The view illustrated in de Mello's parable is known in Christian circles as the belief in a "Young Earth," which is the notion that the Earth is only 6,000 years old because that age fits within the parameters of the Genesis account in the Hebrew Scriptures.  

Some of the most revered ancient scholars and theologians, like Origen and St. Augustine, didn't hold to this notion, but that hasn't kept modern adherents to the idea from holding on to it, along with many other terrible ideas as well.  

But there's hope that things can change and that Christianity can find its way forward, despite the steps back that it seems to be taking lately with a rise in exclusionary beliefs, the rise of Christian nationalism, and some terrible end-times theology. 

Did you know that for the first 1600 years of Christianity, nearly all Christians believed that the earth stood still at the center of the universe? 

Galileo (credited with the invention of the telescope) was nearly executed for saying otherwise and was branded a heretic by the Church- a move that was only recently reversed.    

And yet, far too many Christians hold on to beliefs that don't hold up to the scrutiny of real scholarship, profound interpretation, solid, historical criticism, and (and most importantly) the work of the Spirit in the world. 

If we would be faithful disciples of Jesus, we need to be open to having our tightly held views on theology and Scripture turned upside down occasionally.  We need to be willing to admit that we don't know everything.  

And most importantly, we need to be willing to allow Christ to both form and inform our beliefs, and not the other way around.  When we lead with our tightly-held beliefs, we can find ourselves following a version of Jesus that looks just like us.   

We can all do this to resist such a thing from happening: we can read, listen and pray.  

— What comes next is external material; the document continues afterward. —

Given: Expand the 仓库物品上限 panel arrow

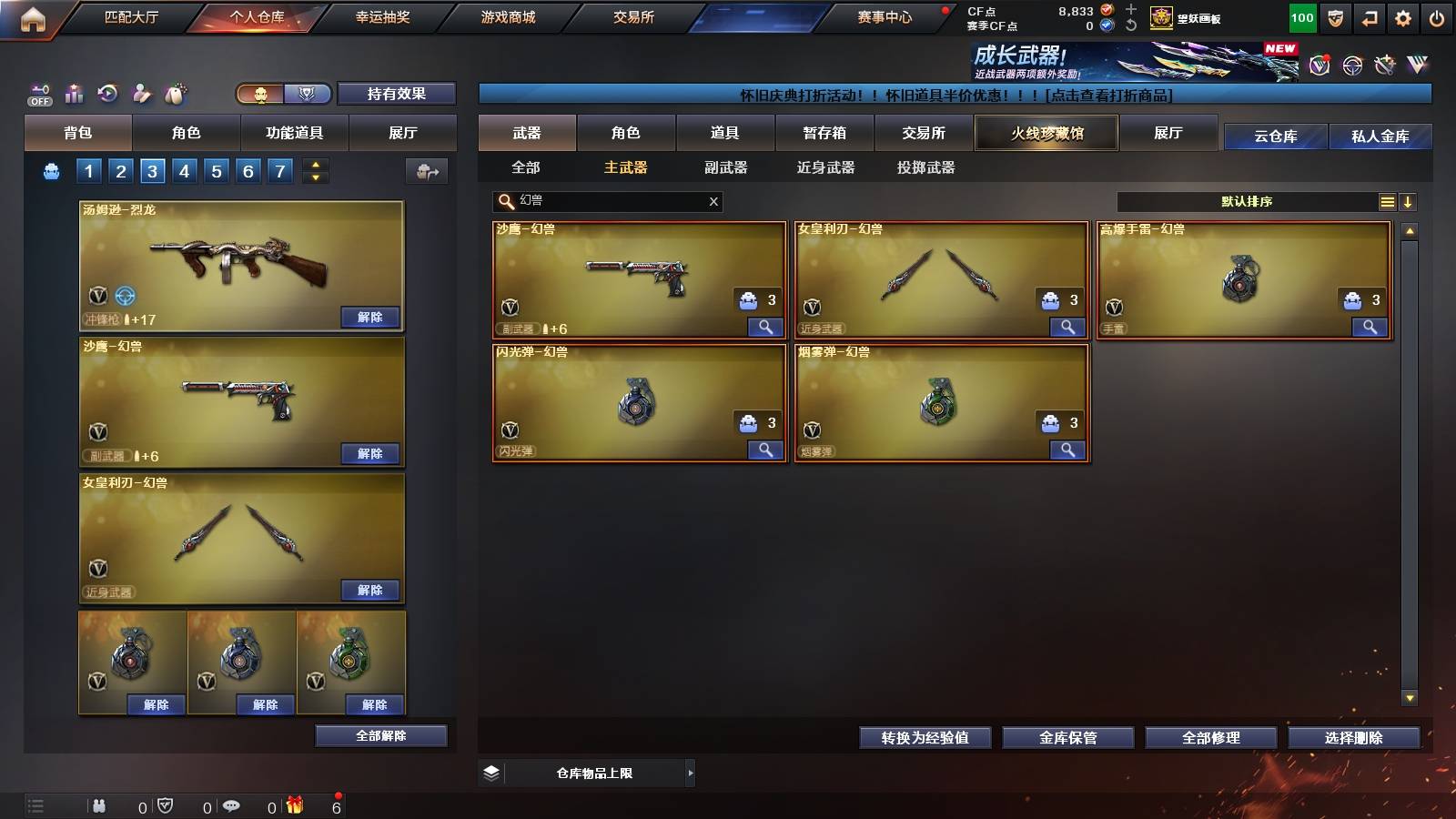Looking at the screenshot, I should click(x=692, y=773).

We need to read the Bible, study it with an open mind, and with the help of good study aids.  We should read books that challenge our beliefs and lead us to ask good questions.  

We should also listen to good teachers, theologians, and the like and listen to people with whom we disagree.  If we live in an echo chamber, we'll never be challenged or refine our understanding.  

And we should spend time praying, waiting to hear the voice of the Spirit, and communing with God as best we can.  Experience of the Spirit ultimately will lead many of us to transformation or to the words and actions that help transform others.  

May it be so for you and me today and every day.  And may the grace and peace of our Lord Jesus Christ be with us now and always. Amen.